* **TASK STATEMENT**
Each line with the word "agent" must appear in the answer, copied from the records.

* **RECORD SET**
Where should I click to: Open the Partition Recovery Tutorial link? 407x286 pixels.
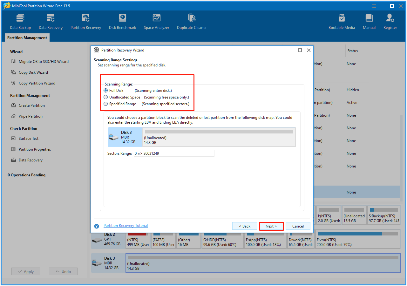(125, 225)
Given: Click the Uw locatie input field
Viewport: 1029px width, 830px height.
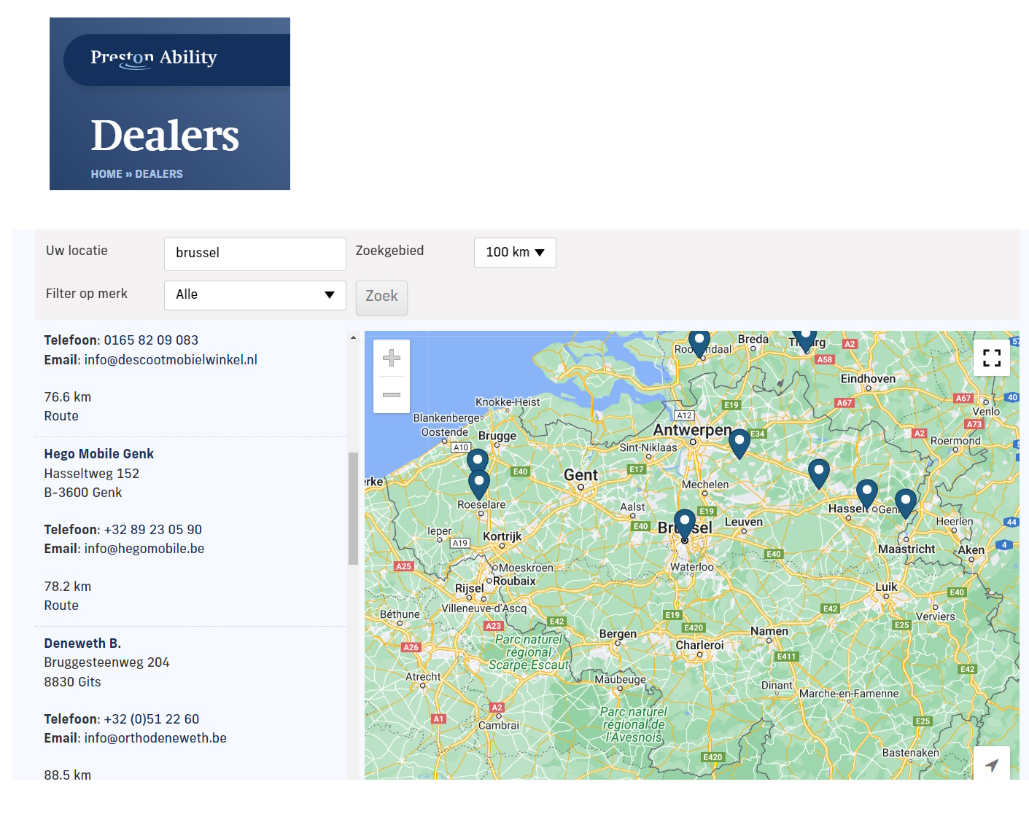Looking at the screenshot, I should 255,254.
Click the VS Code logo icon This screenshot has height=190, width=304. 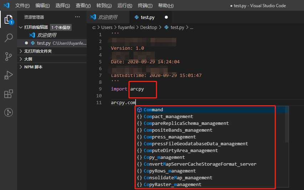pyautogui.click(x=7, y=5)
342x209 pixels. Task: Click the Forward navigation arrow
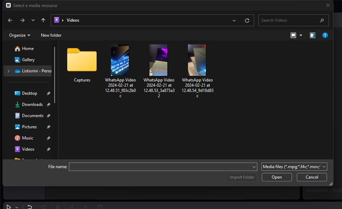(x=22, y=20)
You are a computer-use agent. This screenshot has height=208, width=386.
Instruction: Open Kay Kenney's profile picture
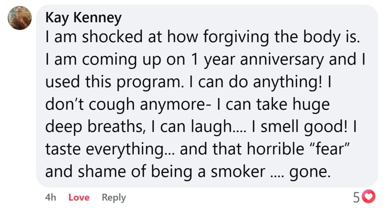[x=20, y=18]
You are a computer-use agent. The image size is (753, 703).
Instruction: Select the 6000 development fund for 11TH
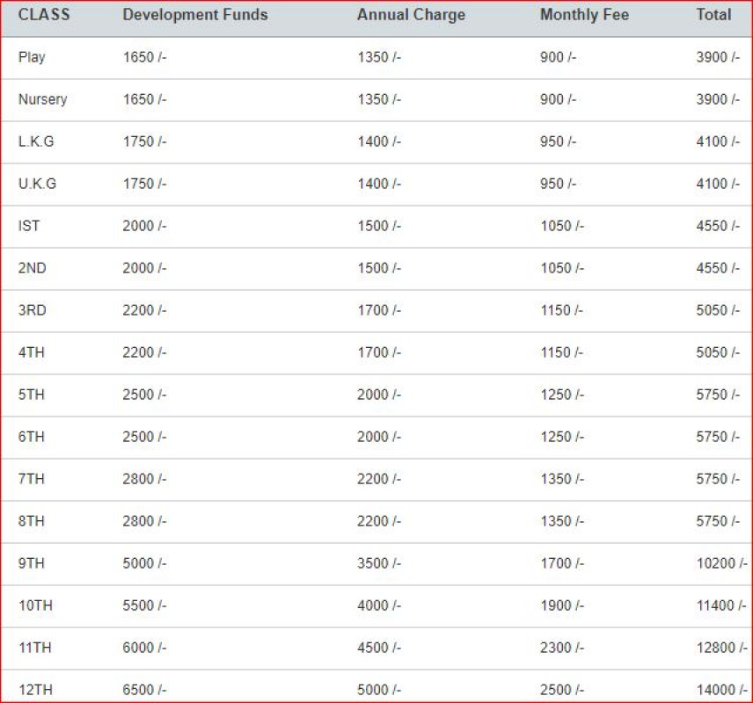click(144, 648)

--

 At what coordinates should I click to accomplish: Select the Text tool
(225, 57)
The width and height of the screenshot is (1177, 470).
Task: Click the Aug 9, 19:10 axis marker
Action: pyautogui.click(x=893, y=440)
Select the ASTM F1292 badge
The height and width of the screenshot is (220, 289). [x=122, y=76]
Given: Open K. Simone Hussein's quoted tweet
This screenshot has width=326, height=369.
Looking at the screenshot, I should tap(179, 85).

* **WRITTEN SOLUTION**
You are a computer-use agent. This screenshot has height=208, width=386.
You are a computer-use agent. The image size is (753, 703).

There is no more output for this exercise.